═══ DOCUMENT SECTION ═══

NATURAL healing

Ease ear infections naturally

| May/June 2001

Ear infections most often begin in the eustachian tube, a slender tube that runs from the middle ear to the throat. This tube maintains air pressure and drains fluid from the ear, but it also offers an easy route for a throat infection to move into the ear. A middle ear infection is called otitis media, which means inflammation of the middle ear. Otitis media can cause fever and swollen lymph glands under the ear. Some ear infections also produce coughing and a runny nose. Serious, chronic infections can result in impaired hearing.

An ear infection is often a baby’s first significant illness, although it’s usually not easy to recognize until the child becomes irritable from the discomfort, develops a high fever, or begins tugging at his or her ear. Because the eustachian tube is shorter in children, bacteria have a shorter route to travel. Ear infections are one of the most common childhood diseases—about one-third of all pediatrician visits by children younger than six years old are for ear infections. Swelling can compound the problem by inhibiting drainage. If chronic infections persist, small draining tubes may be inserted into a child’s ears.

Herbal ear treatments

Several infused herbal ear oils are available. Mullein flower (Verbascum spp.) and garlic (Allium sativum) oils reduce inflammation, stop pain, and kill infection. St. John’s wort (Hypericum perforatum) or calendula (Calendula officinalis) oils help further decrease inflammation. To use herbal ear oils, place a couple of drops into the ear. Treat both ears, even if only one seems infected, to protect the well ear from infection. Be careful not to transfer the infection by touching the dropper to an infected ear.

═══ DATASET EXTRACT ═══

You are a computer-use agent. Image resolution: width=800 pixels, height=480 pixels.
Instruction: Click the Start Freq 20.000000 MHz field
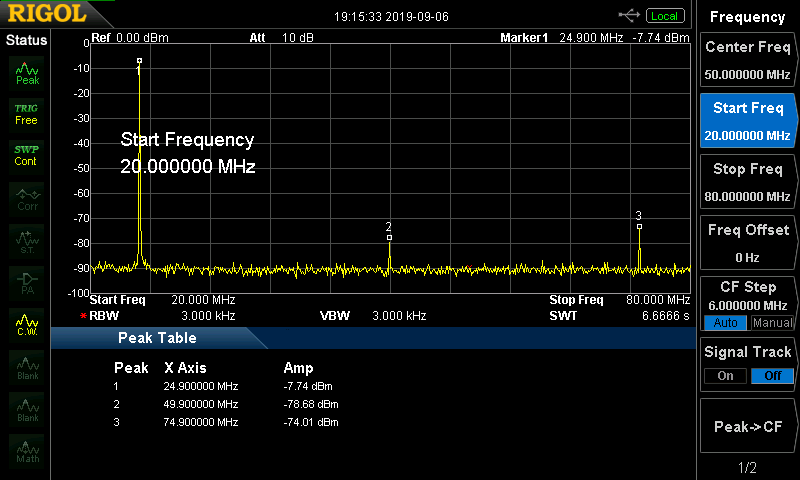click(x=748, y=120)
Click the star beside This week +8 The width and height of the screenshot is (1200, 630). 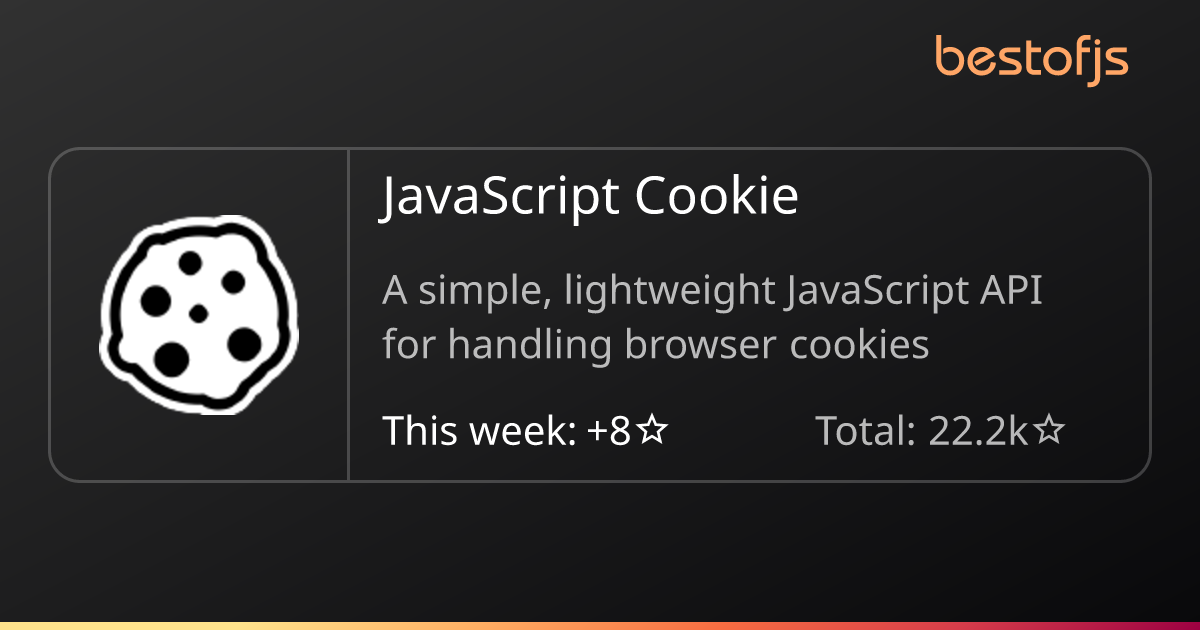pos(653,431)
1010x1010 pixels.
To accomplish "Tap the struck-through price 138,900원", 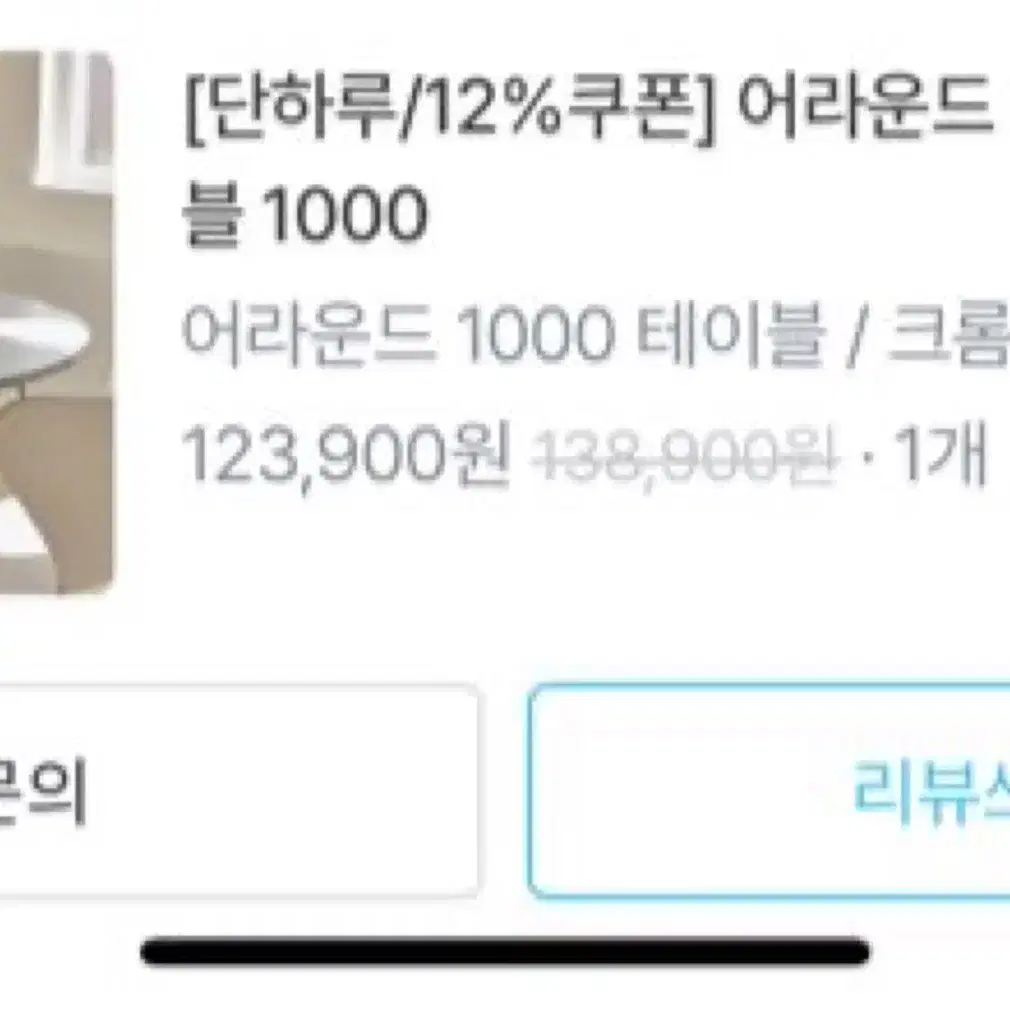I will (685, 456).
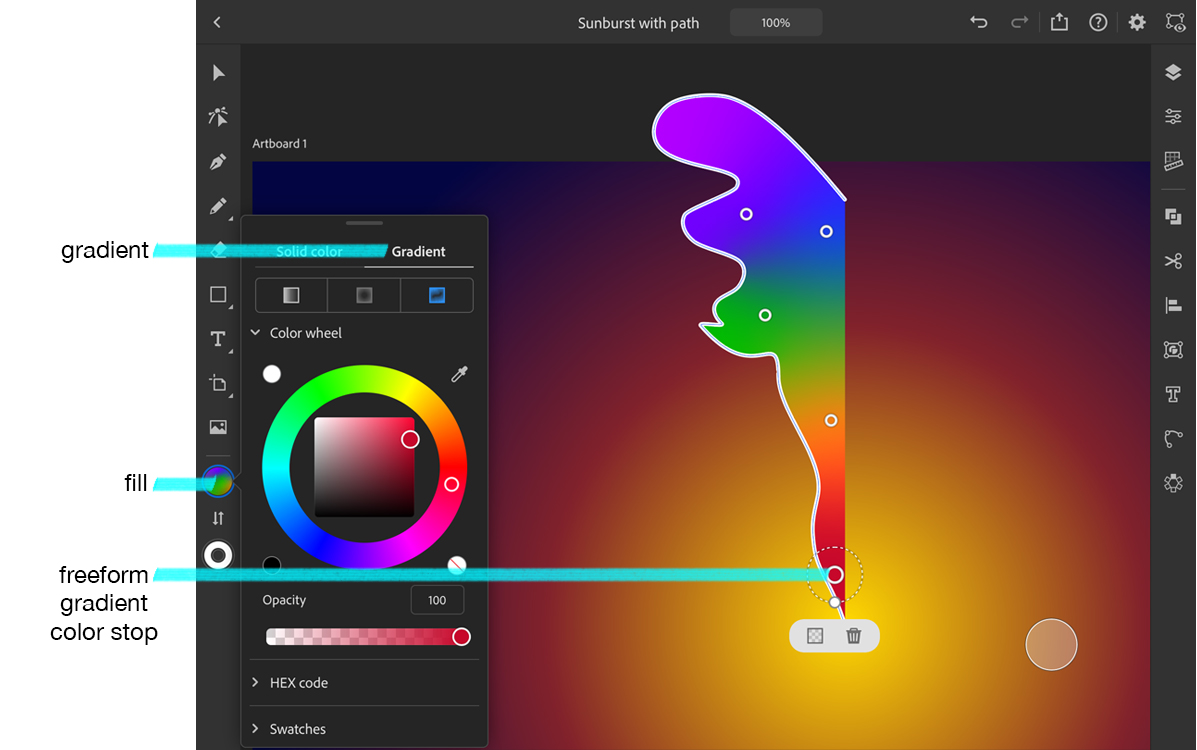Viewport: 1197px width, 750px height.
Task: Select the linear gradient type
Action: click(290, 295)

═══

TASK INSTRUCTIONS:
a - In the ear infection article, what is the name for a middle ear infection?
b - Duplicate the ear infection article from "Ear infections most" up to and including "in impaired hearing.".
c - Carry the ear infection article forward, starting after its final sentence.
The listing is separate from the ear infection article.

RESULTS FOR THE EXERCISE:
a - A middle ear infection is called otitis media.

b -
Ear infections most often begin in the eustachian tube, a slender tube that runs from the middle ear to the throat. This tube maintains air pressure and drains fluid from the ear, but it also offers an easy route for a throat infection to move into the ear. A middle ear infection is called otitis media, which means inflammation of the middle ear. Otitis media can cause fever and swollen lymph glands under the ear. Some ear infections also produce coughing and a runny nose. Serious, chronic infections can result in impaired hearing.

c -
Natural remedies are often very effective in treating ear infections. However, if the infection does not improve by the next day or so, consider a more orthodox approach.

When ear drops are not appropriate due to serious ear problems (if the eardrum is perforated or something is lodged inside the ear, for example) you can still safely use a homemade oil rub or poultice externally (see “External ear remedies” at left). These treatments are also useful along with eardrops when a persistent infection calls for double treatment.

The food connection

Researchers at Georgetown University found that most children with chronic ear infections also had food allergies. The earaches usually cleared up when offending foods were eliminated from the diet. If the children started eating those foods again, their ear problems flared up. The first step is to experiment by not feeding your child foods likely to cause allergic reactions, such as milk, soy, and wheat products. If you’re a nursing mom whose baby suffers from ear infections, try changing your diet. La Leche League, an international breastfeeding-support organization, recommends that nursing mothers avoid chocolate, hot spices, peanuts, sugar, and foods high in sulfur, such as vegetables in the cabbage family.